**Supplied material**
==*==

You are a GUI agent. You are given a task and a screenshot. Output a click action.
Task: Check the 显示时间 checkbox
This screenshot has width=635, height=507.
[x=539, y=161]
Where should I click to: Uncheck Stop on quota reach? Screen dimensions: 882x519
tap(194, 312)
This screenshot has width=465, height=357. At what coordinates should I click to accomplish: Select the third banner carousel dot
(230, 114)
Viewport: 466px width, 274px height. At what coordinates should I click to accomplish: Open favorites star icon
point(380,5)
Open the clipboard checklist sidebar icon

==*==

**Your assignment**
Reproduce exactly the lines from the one with "Viewport: 466px width, 274px" through the end of the entries above, both ends included.

**Result for this exercise**
Viewport: 466px width, 274px height. At what coordinates should I click to accomplish: Open favorites star icon
point(380,5)
Open the clipboard checklist sidebar icon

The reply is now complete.